### [TEXTO PARA LEER]
Los ángeles lo proclaman, el Padre celestial lo ratifica... ¡Qué matrimonio el de dos cristianos, unidos por una sola esperanza, un solo deseo, una sola disciplina, el mismo servicio!

Los dos hijos de un mismo Padre, servidores de un mismo Señor; nada los separa,

ni en el espíritu ni en la carne; al contrario, son verdaderamente dos en una sola carne.

Donde la carne es una, también es uno el espíritu (Tertuliano, ux. 2,9; Cf. FC 13).  




V LOS BIENES Y LAS EXIGENCIAS DEL AMOR CONYUGAL 


 "El amor conyugal comporta una totalidad en la que entran todos los elementos de la persona -reclamo del cuerpo y del instinto, fuerza del sentimiento y de la afectividad, aspiración

del espíritu y de la voluntad -; mira una unidad profundamente personal que, más allá

de la unión en una sola carne, conduce a no tener más que un corazón y un alma;

exige la indisolubilidad y la fidelidad de la donación recíproca definitiva; y se abre a fecundidad. En una palabra: se trata de características normales de todo amor conyugal natural,

pero con un significado nuevo que no sólo las purifica y consolida, sino las eleva

hasta el punto de hacer de ellas la expresión de valores propiamente cristianos" (FC 13).


 
Unidad e indisolubilidad del matrimonio

 
El amor de los esposos exige, por su misma naturaleza, la unidad y la indisolubilidad

de la comunidad de personas que abarca la vida entera de los esposos: "De manera que ya

no son dos sino una sola carne" (Mt 19,6; Cf. Gn 2,24). "Están llamados a crecer

continuamente en su comunión a través de la fidelidad cotidiana a la promesa matrimonial

de la recíproca donación total" (FC 19). Esta comunión humana es confirmada, purificada

y perfeccionada por la comunión en Jesucristo dada mediante el sacramento del matrimonio.

Se profundiza por la vida de la fe común y por la Eucaristía recibida en común.

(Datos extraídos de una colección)
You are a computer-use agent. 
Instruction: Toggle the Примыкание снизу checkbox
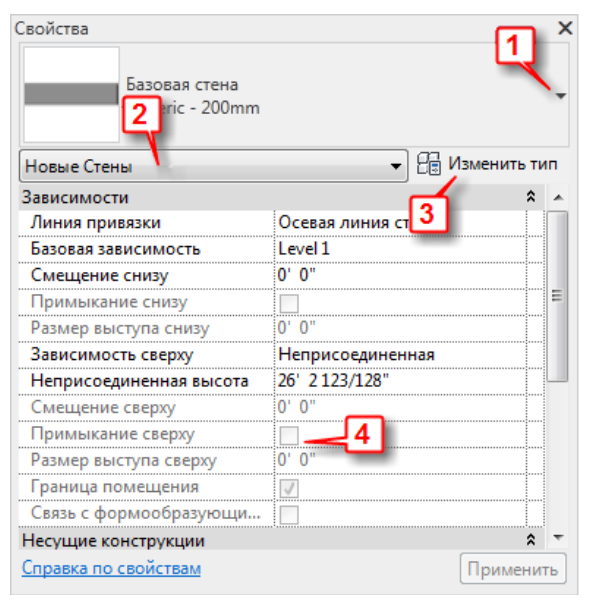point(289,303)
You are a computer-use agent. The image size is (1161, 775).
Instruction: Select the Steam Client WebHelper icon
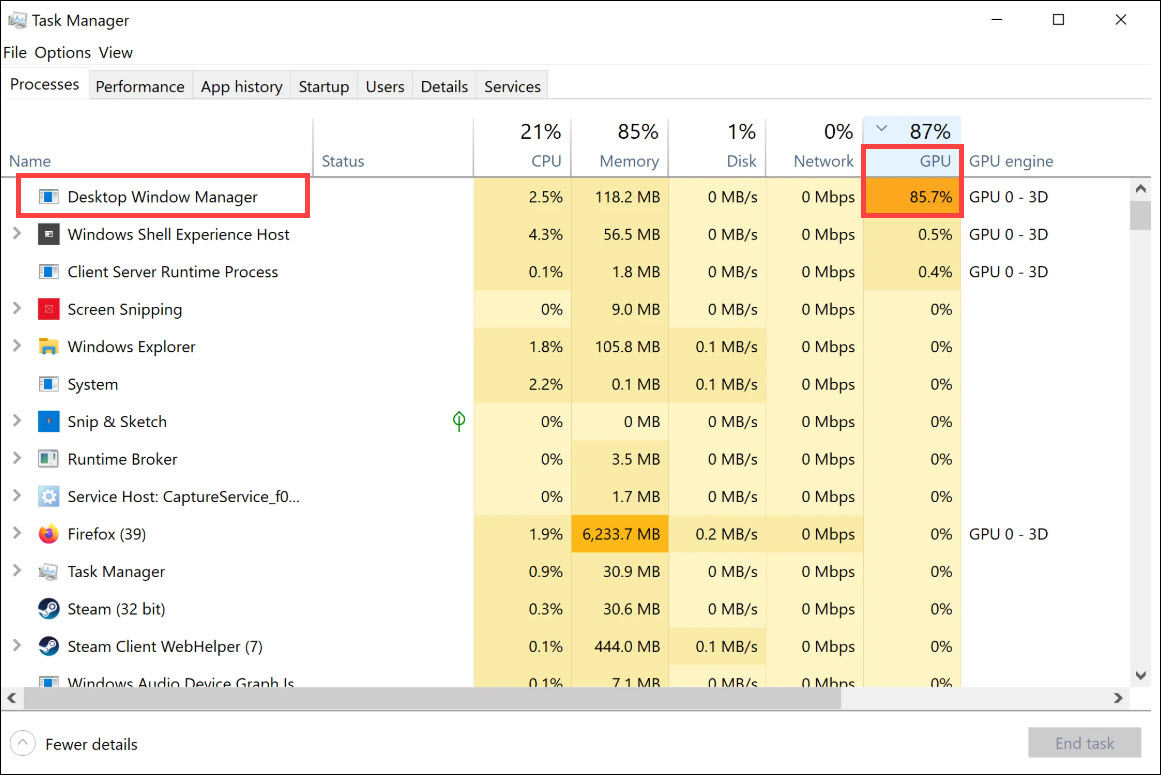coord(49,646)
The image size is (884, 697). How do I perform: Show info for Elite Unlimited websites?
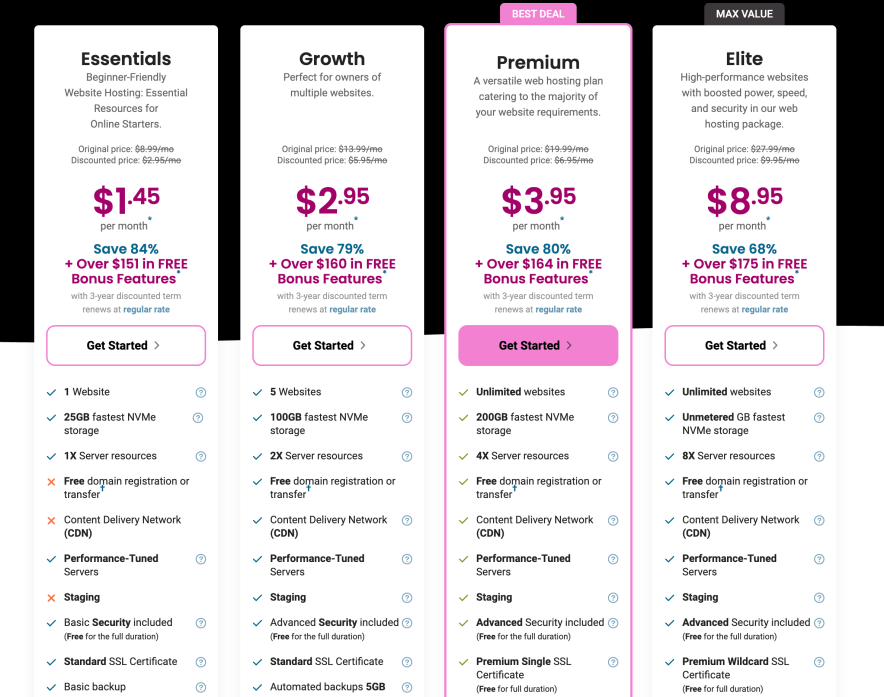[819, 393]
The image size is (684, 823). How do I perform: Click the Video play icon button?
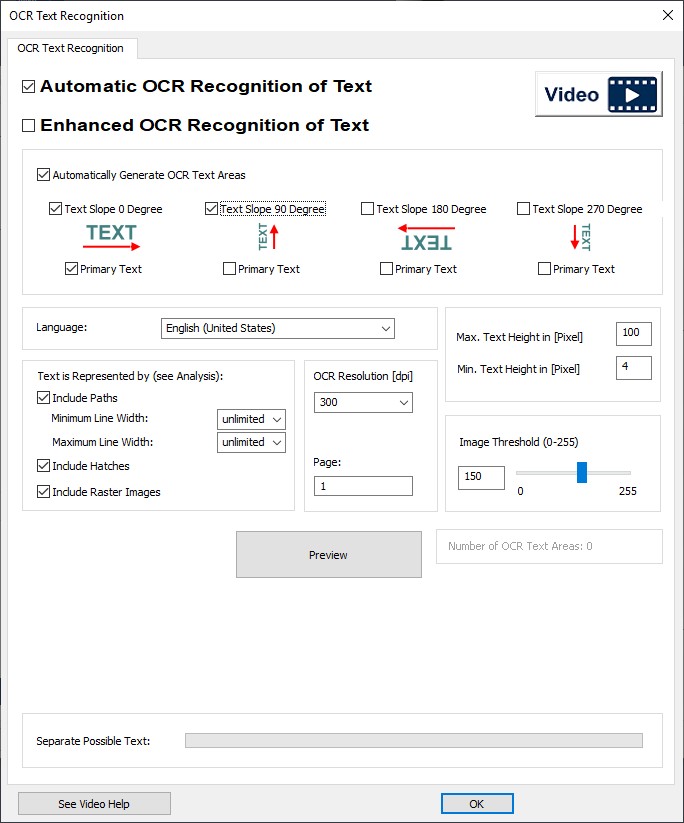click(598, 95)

### [TAREA]
Continúa el texto sobre el matrimonio cristiano a partir de su última oración.

### [RESPUESTA ESPERADA]
 "La unidad del matrimonio aparece ampliamente confirmada por la igual dignidad personal

que hay que reconocer a la mujer y el varón en el mutuo y pleno amor" (GS 49,2).

La poligamia es contraria a esta igual dignidad de uno y otro y al amor conyugal

que es único y exclusivo. 



La fidelidad del amor conyugal 


 El amor conyugal exige de los esposos, por su misma naturaleza, una fidelidad inviolable.

Esto es consecuencia del don de sí mismos que se hacen mutuamente los esposos.

El auténtico amor tiende por sí mismo a ser algo definitivo, no algo pasajero.

"Esta íntima unión, en cuanto donación mutua de dos personas, como el bien de los hijos

exigen la fidelidad de los cónyuges y urgen su indisoluble unidad" (GS 48,1). 



 Su motivo más profundo consiste en la fidelidad de Dios a su alianza, de Cristo a su Iglesia.

Por el sacramento del matrimonio los esposos son capacitados para representar y testimoniar

esta fidelidad. Por el sacramento, la indisolubilidad del matrimonio adquiere un sentido

nuevo y más profundo.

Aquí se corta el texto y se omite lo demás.